Chez les personnes âgées qui demeurent très actives et créatrices, «il se dégage une impression de vitalité, une attitude fondamentalement optimiste en même temps qu’une grande curiosité intellectuelle (…). Elles ont des projets, veulent encore apprendre, exercer leur mémoire». (4)

L’importance de perceptions plus justes est dans l’intérêt de la société

a)    L’éducation, facteur prédictif de santé des personnes âgées

D’un point de vue strictement économique, les gouvernements ont intérêt à comprendre que les dépenses à titre préventif consacrées à l’éducation et au développement de l’ensemble de la population de même que le développement de ces mêmes capacités chez les personnes âgées auront un effet bénéfique non seulement sur les aînés eux-mêmes, mais sur l’ensemble de la société. Il s’agit d’une approche psycho-préventive par opposition à une approche médico-curative, qui est celle qui a prévalu jusqu’à maintenant.

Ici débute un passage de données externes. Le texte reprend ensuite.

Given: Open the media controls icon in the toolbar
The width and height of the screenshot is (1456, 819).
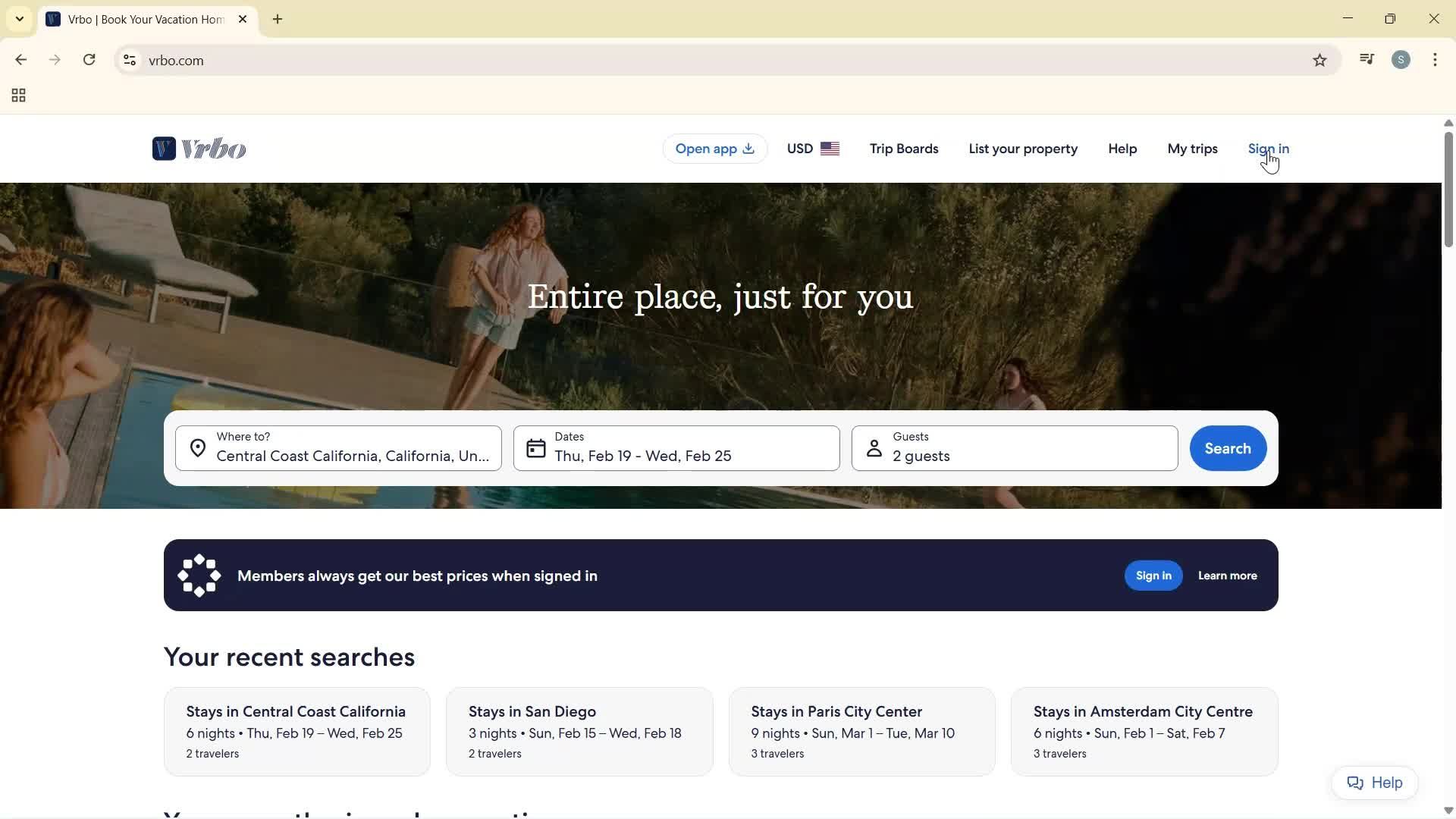Looking at the screenshot, I should point(1366,59).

Le lien de causalité entre éducation et qualité de vie constitue un fait établi. Une bonne santé psychique a un effet positif sur la santé physique. (5)  Le progrès des connaissances fait en sorte que la proportion des personnes âgées ira en augmentant alors que les ressources humaines pour prendre soin des personnes âgées dépendantes ira en diminuant. On ne peut donc ignorer la dimension économique de ces prévisions démographiques.

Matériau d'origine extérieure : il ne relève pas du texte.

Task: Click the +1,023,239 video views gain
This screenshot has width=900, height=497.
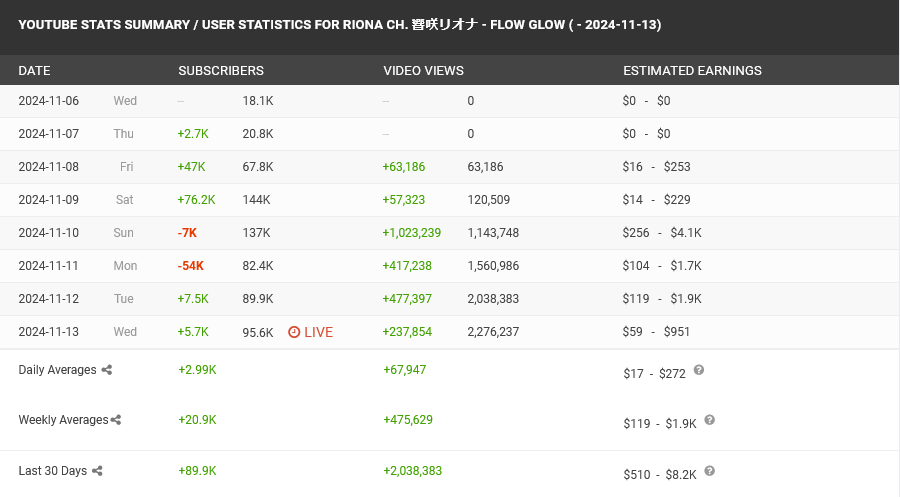Action: coord(412,233)
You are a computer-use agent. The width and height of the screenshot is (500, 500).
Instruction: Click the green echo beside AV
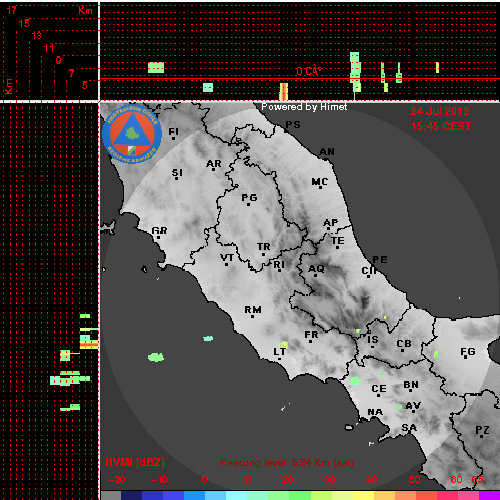coord(399,408)
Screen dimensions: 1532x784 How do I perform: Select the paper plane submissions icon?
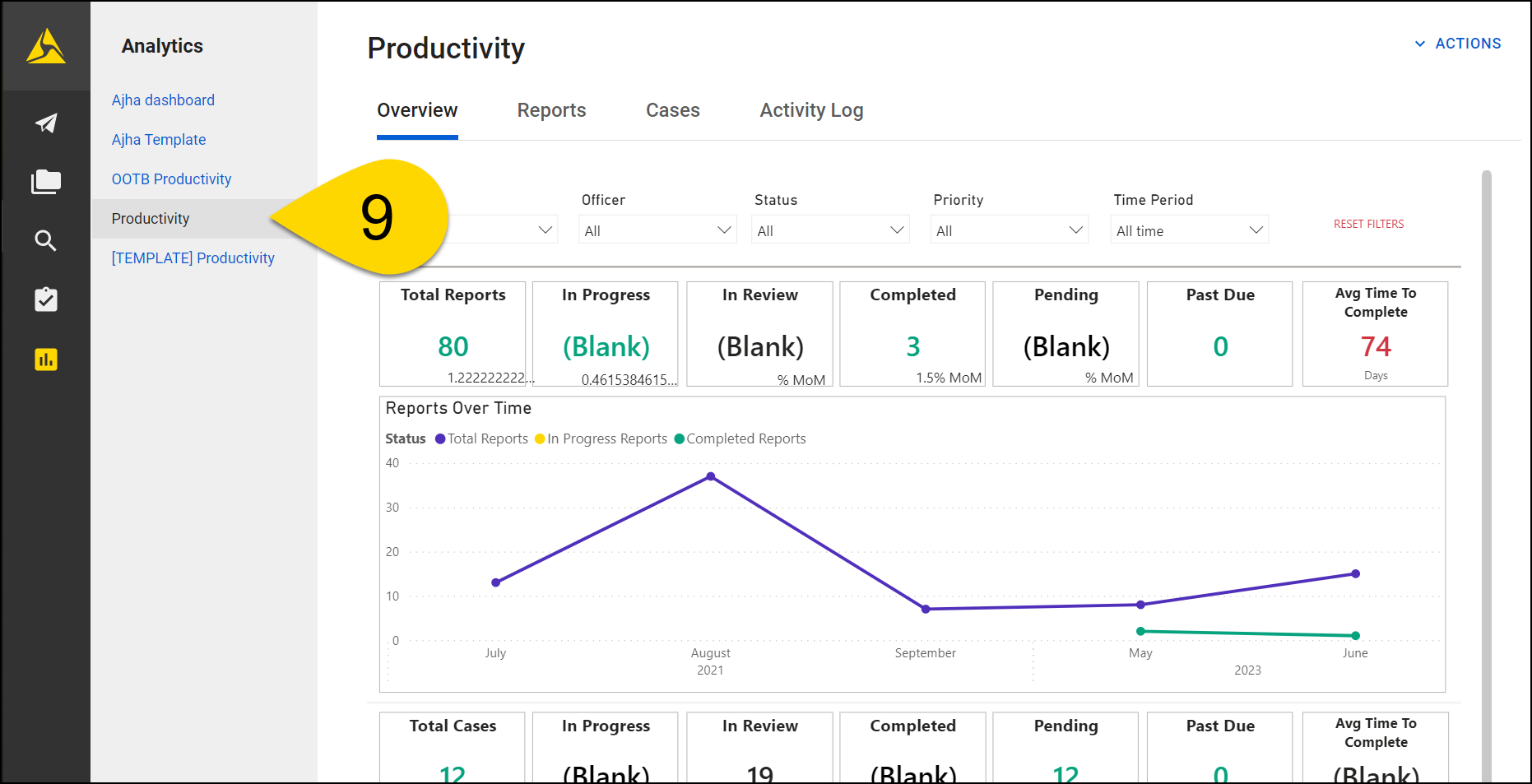(45, 123)
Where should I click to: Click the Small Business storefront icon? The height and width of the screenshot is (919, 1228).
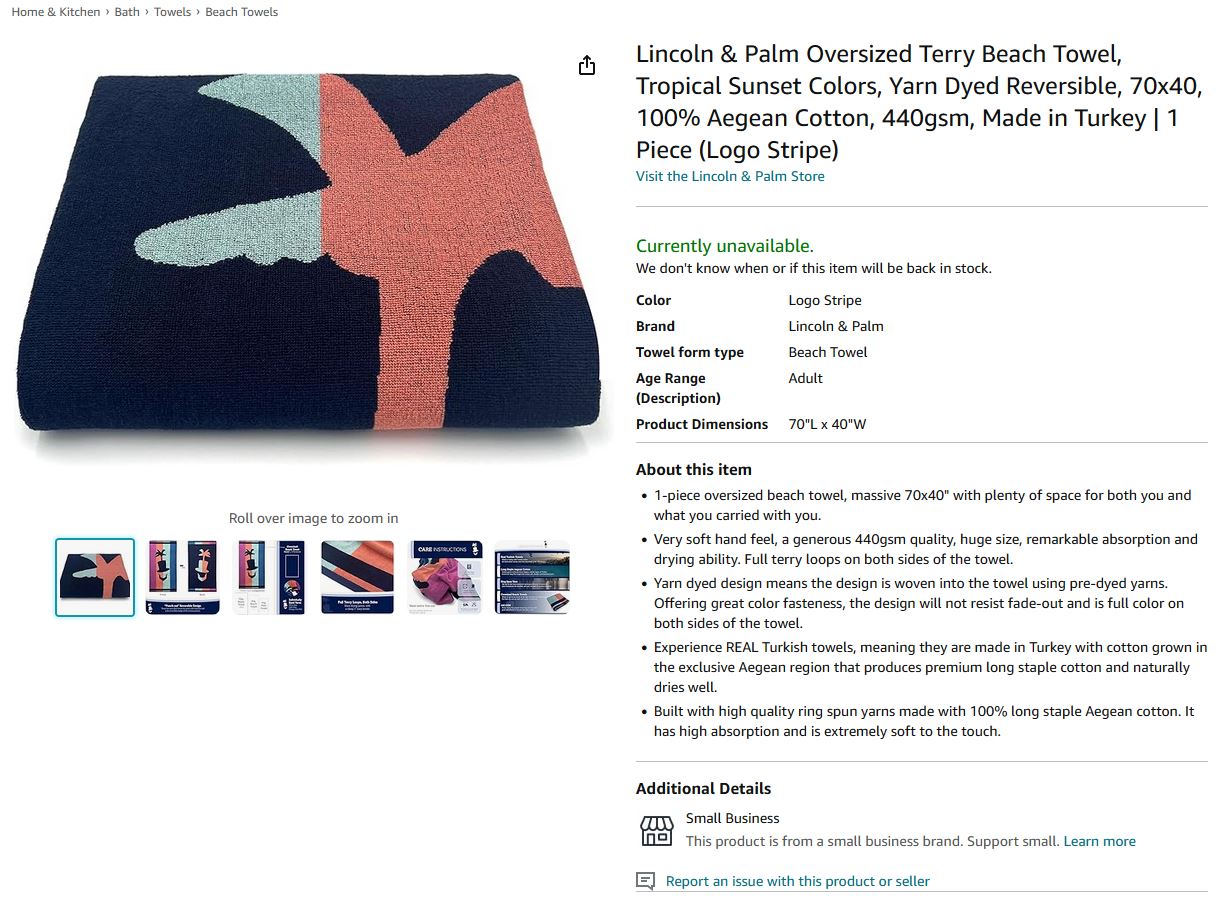click(656, 830)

b)    Retraite, hébergement et invisibilisation

Dans un livre récent, Laure Adler parle de «l’invisibilisation» des personnes âgées «qu’on place aux abris», sans doute pour les oublier. (6)

Les «Maisons des aînés» ne sont pas LA réponse au problème. Le fait de parquer les «petits vieux » dans des manoirs ou des CHSLD, ne présente AUCUNE différence dans le sens de METTRE AU RANCART les personnes âgées. Des protocoles de soins appropriés à domicile les rendraient plus visibles socialement tout en étant plus humains et moins coûteux.

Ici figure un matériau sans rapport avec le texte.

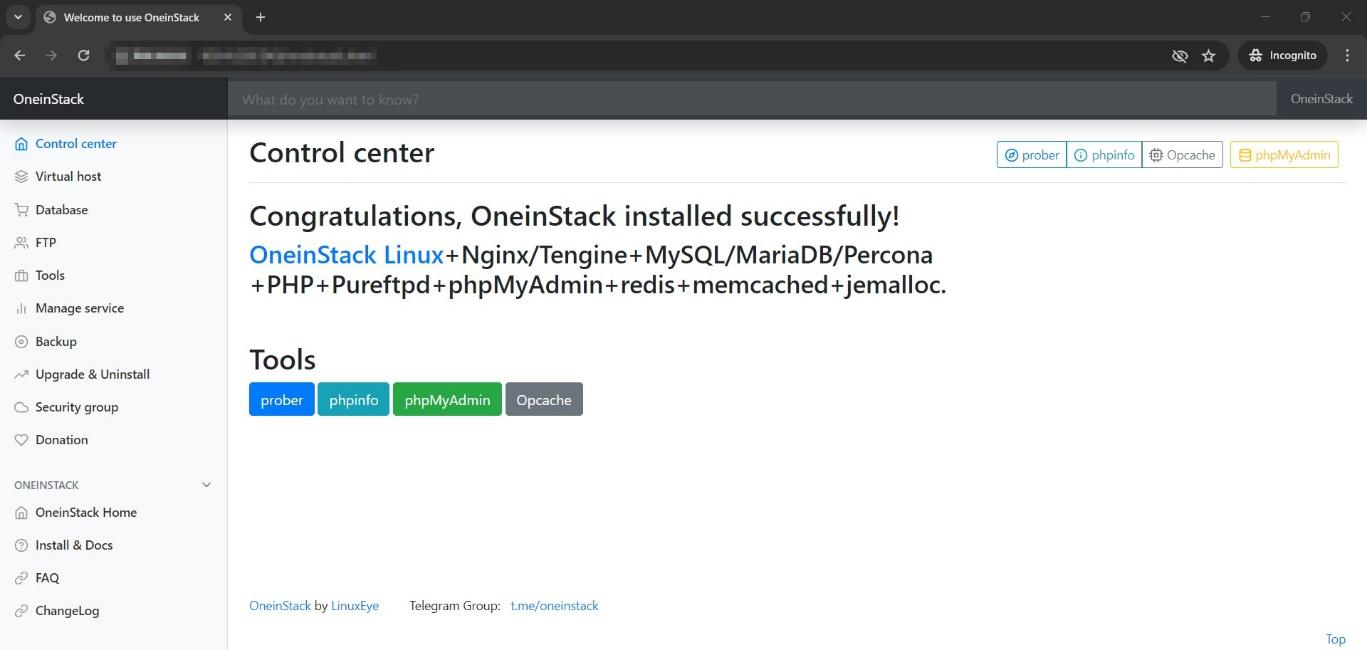Click the Virtual host layers icon
The image size is (1367, 650).
21,177
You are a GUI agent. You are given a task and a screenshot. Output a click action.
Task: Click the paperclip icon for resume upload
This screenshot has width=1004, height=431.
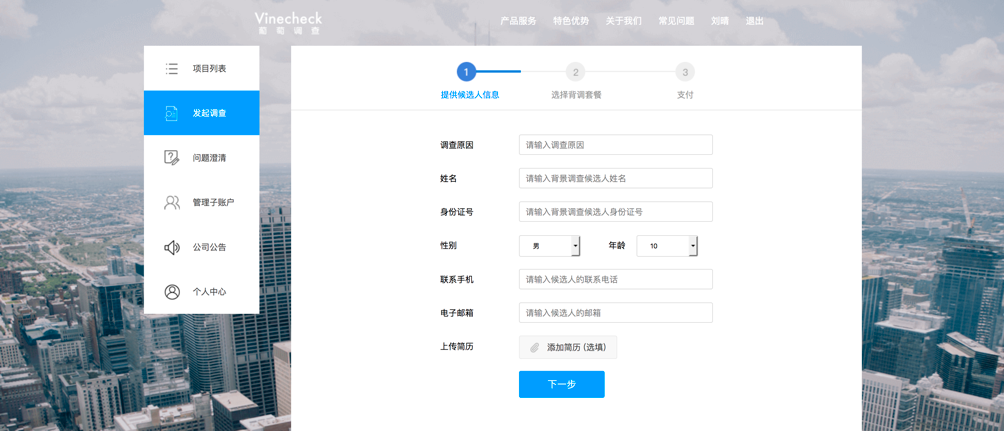click(x=535, y=347)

L’établissement de l’âge de la retraite remonte à la fin du XIXème siècle. L’espérance de vie ne cessant d’augmenter depuis, cet âge doit être repensé. La société sera de moins en moins en mesure de prendre soin des personnes âgées dépendantes, et la retraite a comme conséquence de mettre les personnes plus âgées au rancart de la société. À voir évoluer les choses, «Peut-on penser 35 ans de vie active et 50 ans de vie inactive?». (7)

Les personnes de 65 ans et plus ne peuvent travailler au même rythme qu’une personne de 30 ou 40 ans. Une perspective de mentorat pour ces personnes est bénéfique à plusieurs égards. Une vie active reconnue socialement et adaptée à l’âge représente une façon de rendre les personnes âgées non seulement plus visibles, mais aussi plus utiles à leur société. De plus, le fait de se sentir utiles aux autres constitue un facteur de santé mentale pour les personnes âgées. On parle ici d’un travail qui donne un sens à la vie par opposition à celui qui, déshumanisé et trop répandu, ne se fait qu’au profit des bailleurs de fonds.

Janine Gagnon-Corbeil
Psychologue et octogénaire

Janine Gagnon-Corbeil est psychologue et essayiste. Elle a dirigé un programme de formation à la Gestalt à Montréal, en France et en Belgique. Mme Gagnon-Corbeil est co-auteure de livres publiés au Québec, en France et en Angleterre, et elle est auteure de nombreux articles publiés ici et ailleurs. Elle est également auteure du livre Une aidante naturelle comme les autres.

(1)  Institut national de santé publique, rapport intérimaire, novembre 2020.

(2)  Friedan, B. (1993). The Fountain of Age. New York, Simon & Schuster.

(3)  L’Écuyer, R. (1992). La restructuration des perceptions de soi chez les personnes âgées de 60 à 100 ans. Colloque de l’association québécoise de gérontologie. 

(4)  Leclerc, G. Poulin, N. (1985). « Profil d’actualisation des personnes âgées participantes. » Colloque sur la recherche en gérontologie, 53ème Congrès annuel de l’ACFAS, Université du Québec à Chicoutimi.

(5)  Lefrançois, R. (2004) Les Nouvelles frontières de l’âge. Les Presses de l’Université de Montréal.

(6)  Adler, L. (2020) La voyageuse de nuit. Paris, Grasset.

(7)  De Rosnay, J., De Closets, Fr. et Simonnet, D. (2005) Une vie en plus. La longévité, pour quoi faire? Paris, Éditions du Seuil.